Recensie: Luc Boudens – De oogappel
Als solitair was ik, zoals zovelen, beter bestand tegen de eenzaamheid
Een criticus heeft het altijd het lastigst wanneer hij een boek goed vindt, zonder dat hij precies de vinger kan leggen op de kwaliteit ervan. Bij het werk van Luc Boudens is dat ook het geval. Eind jaren tachtig, begin jaren negentig verschenen enkele boeken van hem waarna hij alleen nog maar bibliofiel opdook en pas in 2014 weer boven water kwam met de roman Op eenzame hoogte. De roman gaat over een oudere man die in de ban komt van een jongere vent die bij hem in komt wonen. Het verhaaltje is ondergeschikt aan de stijl.
In De oogappel is ook sprake van een oudere schrijver (Leduc) bij wie een jongere man (Fitou) is komen inwonen. De roman is gebaseerd op het autobiografische gegeven dat Boudens tijdens ‘een mindere periode in mijn leven’, zo zei hij in Knack, een tijdje bij Henri-Floris Jespers introk. Fitou is nogal zelfdestructief aan het drinken nadat zijn relatie is uitgegaan. Sinds die tijd woont hij in bij Leduc in Antwerpen en hij zou eigenlijk het werk van Leduc moeten vertalen en zelf moeten schrijven, maar daar komt weinig tot niets van.
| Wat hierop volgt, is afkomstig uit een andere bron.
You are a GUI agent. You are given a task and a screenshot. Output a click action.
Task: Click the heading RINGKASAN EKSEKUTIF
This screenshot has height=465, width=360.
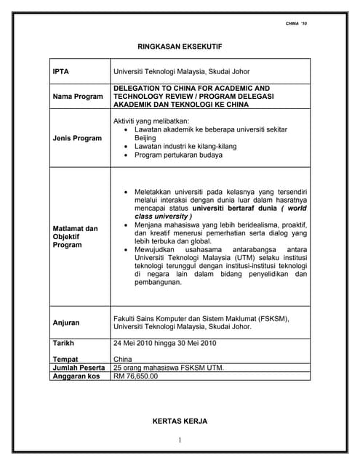(180, 46)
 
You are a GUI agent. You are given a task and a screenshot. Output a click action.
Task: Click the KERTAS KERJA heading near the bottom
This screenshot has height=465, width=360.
(180, 421)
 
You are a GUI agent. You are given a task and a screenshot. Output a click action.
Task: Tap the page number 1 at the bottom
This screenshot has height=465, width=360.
(180, 440)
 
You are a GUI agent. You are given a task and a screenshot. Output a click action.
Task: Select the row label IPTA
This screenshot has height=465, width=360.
(60, 71)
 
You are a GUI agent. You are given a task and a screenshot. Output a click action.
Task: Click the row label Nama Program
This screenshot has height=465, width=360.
(78, 97)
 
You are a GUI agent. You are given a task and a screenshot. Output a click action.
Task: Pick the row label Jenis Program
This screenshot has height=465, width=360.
(77, 137)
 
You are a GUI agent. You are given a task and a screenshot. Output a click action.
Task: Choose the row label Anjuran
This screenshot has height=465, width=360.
(66, 322)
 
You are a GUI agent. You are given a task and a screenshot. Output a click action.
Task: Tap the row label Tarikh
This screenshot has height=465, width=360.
(64, 342)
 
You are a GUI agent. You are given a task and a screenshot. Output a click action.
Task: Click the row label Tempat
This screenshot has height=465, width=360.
(65, 359)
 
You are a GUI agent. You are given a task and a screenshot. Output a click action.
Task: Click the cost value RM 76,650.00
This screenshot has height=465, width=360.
(135, 376)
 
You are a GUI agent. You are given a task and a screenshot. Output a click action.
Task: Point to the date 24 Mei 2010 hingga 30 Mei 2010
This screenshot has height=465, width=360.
(165, 342)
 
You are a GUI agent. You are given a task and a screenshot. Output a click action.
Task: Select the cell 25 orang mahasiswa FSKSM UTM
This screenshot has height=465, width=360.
(169, 368)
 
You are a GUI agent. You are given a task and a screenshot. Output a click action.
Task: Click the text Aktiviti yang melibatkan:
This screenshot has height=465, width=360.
(151, 120)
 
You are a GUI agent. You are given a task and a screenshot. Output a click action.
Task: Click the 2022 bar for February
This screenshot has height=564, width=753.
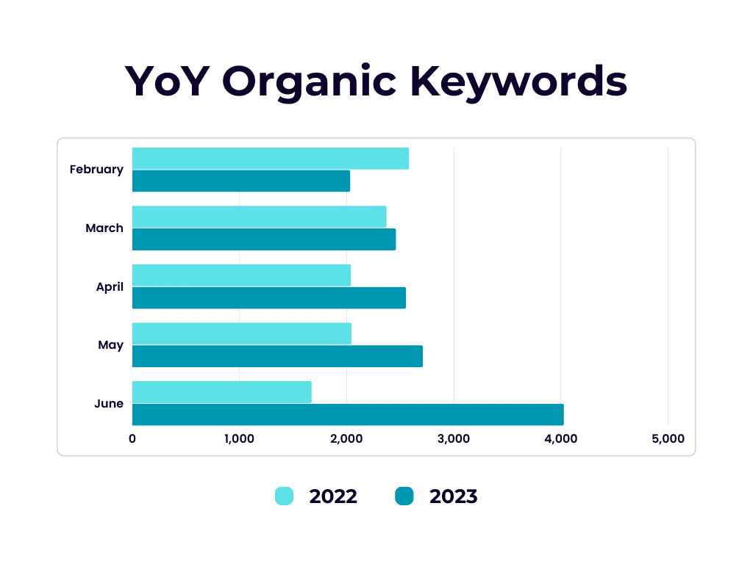[271, 159]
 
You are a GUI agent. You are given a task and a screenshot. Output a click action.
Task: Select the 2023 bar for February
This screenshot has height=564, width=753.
[241, 181]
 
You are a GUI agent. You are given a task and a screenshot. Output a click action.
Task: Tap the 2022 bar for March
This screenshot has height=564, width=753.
[260, 217]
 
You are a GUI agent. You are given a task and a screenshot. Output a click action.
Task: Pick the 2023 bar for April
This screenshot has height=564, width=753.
[269, 298]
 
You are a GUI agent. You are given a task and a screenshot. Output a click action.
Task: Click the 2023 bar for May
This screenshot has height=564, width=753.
[277, 356]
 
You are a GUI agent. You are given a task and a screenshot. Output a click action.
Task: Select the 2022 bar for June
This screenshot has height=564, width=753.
[222, 392]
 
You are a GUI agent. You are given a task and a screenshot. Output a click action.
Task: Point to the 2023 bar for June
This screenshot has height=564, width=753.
[348, 414]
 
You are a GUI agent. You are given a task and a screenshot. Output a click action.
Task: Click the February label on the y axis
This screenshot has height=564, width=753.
[96, 170]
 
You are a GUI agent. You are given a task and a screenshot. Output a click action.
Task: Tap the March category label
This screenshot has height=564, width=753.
[104, 228]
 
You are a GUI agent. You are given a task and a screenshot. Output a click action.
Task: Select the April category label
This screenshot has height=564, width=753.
[110, 287]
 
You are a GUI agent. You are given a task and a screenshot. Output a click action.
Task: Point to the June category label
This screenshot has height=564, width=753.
[109, 403]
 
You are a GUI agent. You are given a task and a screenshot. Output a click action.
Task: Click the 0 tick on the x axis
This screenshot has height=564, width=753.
[132, 438]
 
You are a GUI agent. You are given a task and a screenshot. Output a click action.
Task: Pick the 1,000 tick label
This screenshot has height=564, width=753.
[239, 438]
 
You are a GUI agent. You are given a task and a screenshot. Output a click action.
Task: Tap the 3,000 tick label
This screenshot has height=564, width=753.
[453, 438]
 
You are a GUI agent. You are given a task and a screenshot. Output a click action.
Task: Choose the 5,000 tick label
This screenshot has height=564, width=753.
[668, 438]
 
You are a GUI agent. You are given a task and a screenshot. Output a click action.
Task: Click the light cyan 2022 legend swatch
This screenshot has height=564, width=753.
[284, 496]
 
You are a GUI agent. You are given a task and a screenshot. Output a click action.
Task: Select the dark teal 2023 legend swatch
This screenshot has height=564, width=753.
[404, 496]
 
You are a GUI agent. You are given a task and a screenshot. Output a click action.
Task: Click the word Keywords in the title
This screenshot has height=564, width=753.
[518, 82]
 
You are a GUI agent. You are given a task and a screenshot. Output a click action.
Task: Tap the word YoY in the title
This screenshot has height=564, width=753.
[167, 81]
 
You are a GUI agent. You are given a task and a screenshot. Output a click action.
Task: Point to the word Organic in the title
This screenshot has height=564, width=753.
[310, 82]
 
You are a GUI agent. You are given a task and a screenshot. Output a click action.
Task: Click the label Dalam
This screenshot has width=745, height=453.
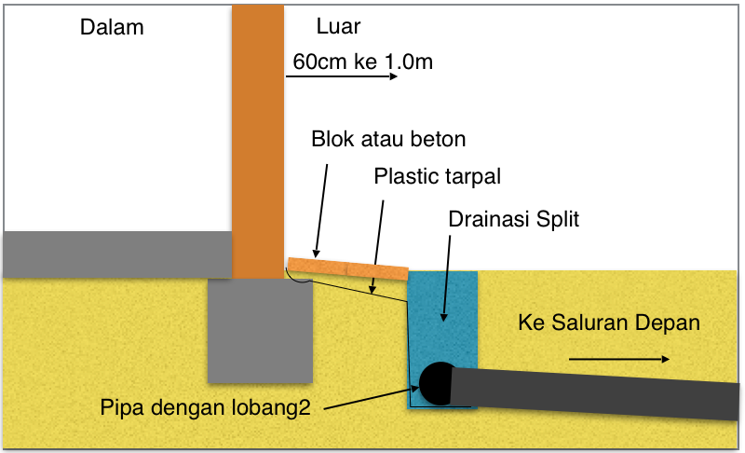click(112, 27)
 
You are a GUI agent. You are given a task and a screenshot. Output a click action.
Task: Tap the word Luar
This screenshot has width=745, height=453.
click(338, 26)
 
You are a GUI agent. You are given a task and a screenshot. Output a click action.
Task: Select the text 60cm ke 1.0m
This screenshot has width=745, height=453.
click(362, 62)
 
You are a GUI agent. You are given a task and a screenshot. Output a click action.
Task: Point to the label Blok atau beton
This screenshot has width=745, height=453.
click(387, 139)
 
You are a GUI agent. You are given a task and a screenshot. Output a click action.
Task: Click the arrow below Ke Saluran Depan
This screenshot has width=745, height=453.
click(618, 359)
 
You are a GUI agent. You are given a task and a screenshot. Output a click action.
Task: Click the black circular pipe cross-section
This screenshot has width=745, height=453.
click(435, 379)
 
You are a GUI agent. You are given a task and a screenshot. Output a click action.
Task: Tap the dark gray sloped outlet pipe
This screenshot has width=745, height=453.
click(596, 389)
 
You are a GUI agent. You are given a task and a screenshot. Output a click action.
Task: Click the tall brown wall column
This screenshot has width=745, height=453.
click(256, 140)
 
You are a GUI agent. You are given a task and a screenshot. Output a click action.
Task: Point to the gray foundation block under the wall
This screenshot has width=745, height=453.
click(260, 331)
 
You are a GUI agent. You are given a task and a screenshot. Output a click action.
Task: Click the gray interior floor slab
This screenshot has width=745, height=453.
click(116, 254)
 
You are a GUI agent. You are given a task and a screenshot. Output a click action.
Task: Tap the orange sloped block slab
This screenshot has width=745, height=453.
click(347, 268)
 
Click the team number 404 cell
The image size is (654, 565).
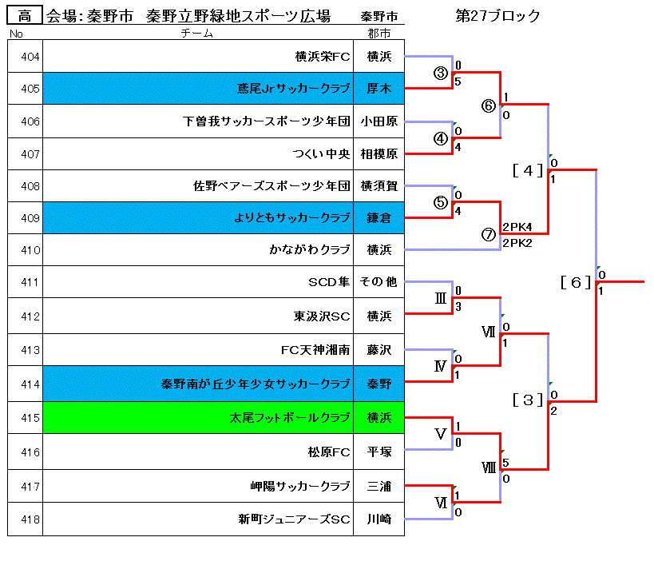click(x=25, y=57)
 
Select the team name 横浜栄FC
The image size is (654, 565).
click(x=323, y=57)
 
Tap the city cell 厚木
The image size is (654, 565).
click(x=379, y=89)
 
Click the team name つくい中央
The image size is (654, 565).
click(x=322, y=153)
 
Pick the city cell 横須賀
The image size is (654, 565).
click(x=379, y=186)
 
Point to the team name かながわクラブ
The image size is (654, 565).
click(x=310, y=250)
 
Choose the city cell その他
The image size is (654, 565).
click(x=379, y=282)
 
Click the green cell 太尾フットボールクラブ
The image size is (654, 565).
click(x=290, y=417)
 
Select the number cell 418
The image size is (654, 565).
click(x=25, y=519)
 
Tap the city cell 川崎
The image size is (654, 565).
click(x=379, y=519)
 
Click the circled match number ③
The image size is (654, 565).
click(x=441, y=73)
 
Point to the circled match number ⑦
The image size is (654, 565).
click(x=489, y=234)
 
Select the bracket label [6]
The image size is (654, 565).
click(x=575, y=281)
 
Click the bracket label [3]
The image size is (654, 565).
click(x=527, y=400)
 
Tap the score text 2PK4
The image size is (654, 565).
click(x=517, y=227)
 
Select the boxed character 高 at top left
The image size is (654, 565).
click(x=24, y=15)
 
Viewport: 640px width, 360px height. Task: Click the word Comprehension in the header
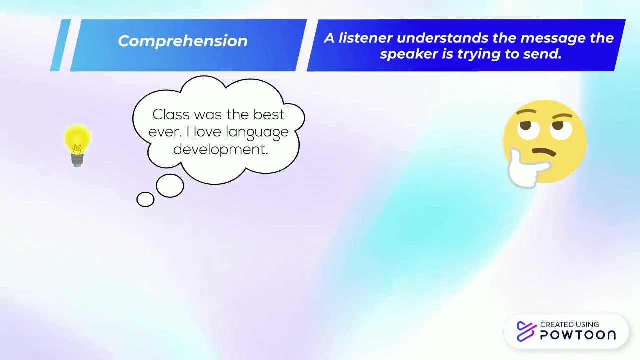(x=182, y=41)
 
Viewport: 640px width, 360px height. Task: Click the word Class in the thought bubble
(x=172, y=114)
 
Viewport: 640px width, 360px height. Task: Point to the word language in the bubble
(x=257, y=132)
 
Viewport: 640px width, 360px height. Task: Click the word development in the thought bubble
(x=220, y=150)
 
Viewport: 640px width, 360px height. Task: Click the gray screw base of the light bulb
(x=78, y=160)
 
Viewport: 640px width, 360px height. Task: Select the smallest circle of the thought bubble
(x=146, y=200)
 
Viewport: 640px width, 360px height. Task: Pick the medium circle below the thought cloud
(x=170, y=186)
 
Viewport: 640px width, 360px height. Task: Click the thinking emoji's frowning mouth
(x=544, y=151)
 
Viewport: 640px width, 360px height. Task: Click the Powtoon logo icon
(x=526, y=332)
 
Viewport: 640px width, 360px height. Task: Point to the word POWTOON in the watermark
(x=578, y=336)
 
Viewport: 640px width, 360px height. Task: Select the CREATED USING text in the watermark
(x=570, y=324)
Sowieso gebeurt er niet veel. Ze gaan vaak naar het café, ze maken samen een uitstapje naar Knokke en Parijs, Leduc begint een antiquariaat, de katten worden te eten gegeven. Niet meteen gebeurtenissen waarvoor de talkshows in drommen voor de deur staan en de boekkopende massa naar de winkel holt.
De oogappel is opgebouwd uit veel korte hoofdstukjes die steeds worden voorafgegaan door een nogal ouderwetse en daardoor komisch aandoende samenvatting (‘Leduc en Fitou bekijken even of hun smoking nog past want waarschijnlijk ligt er een reis naar kunstkustcasino in het verschiet.’). Binnen de hoofdstuk komt er altijd een flard langs van een liefdesbrief die Fitou aan zijn ex schrijft.
Tot nu toe lukt het me nog niet echt om uit te leggen waarom ik dit een fijn boek vind, want dat heeft ook met zoiets ongrijpbaars als sfeer te maken, met het verbond tussen Leduc en Fitou die als twee eenlingen samen overleven.
Als solitair was ik, zoals zovelen, beter bestand tegen de eenzaamheid.
De kwaliteit zit vooral in de stijl, waarin een vilein soort humor met hooghartige eruditie vermengd is. De openingszin luidt:
‘Een gat is een gat,’ zei Tomtom en uit zijn zelfgenoegzame houding leidden we af dat hij vannacht niet meteen begaan was geweest met de staat van ons aller ozonlaag.
Op elke bladzijde is wel zo’n zin te vinden waar ik van opkikker. ‘De benzinewalm bracht mij pas goed in reisstemming,’ schrijft Boudens als Leduc en Fitou op reis een tankstation aandoen. Het valt Fitou op dat iedereen een tattoo heeft.
Het was uitkijken naar het eerste voorhoofd met daarop ‘Nutella’ in gotisch schrift. Alsof de aangeboren lelijkheid van de meesten niet al volstond.
De mannen ontzien elkaar ook niet in hun opmerkingen, dat blijkt bijvoorbeeld bij de volgende opmerking van de alcoholist Fitou:
‘Ik denk dat ik dringend toe ben aan een beetje vakantie.’
‘Dat geloof ik graag. Aan de Cotes-du-Rhône waarschijnlijk?’
Zolang Luc Boudens kan publiceren, blijft er hoop voor echte literaire lezers.
Coen Peppelenbos
Luc Boudens – De oogappel. Vrijdag, Antwerpen. 160 blz. € 18,50.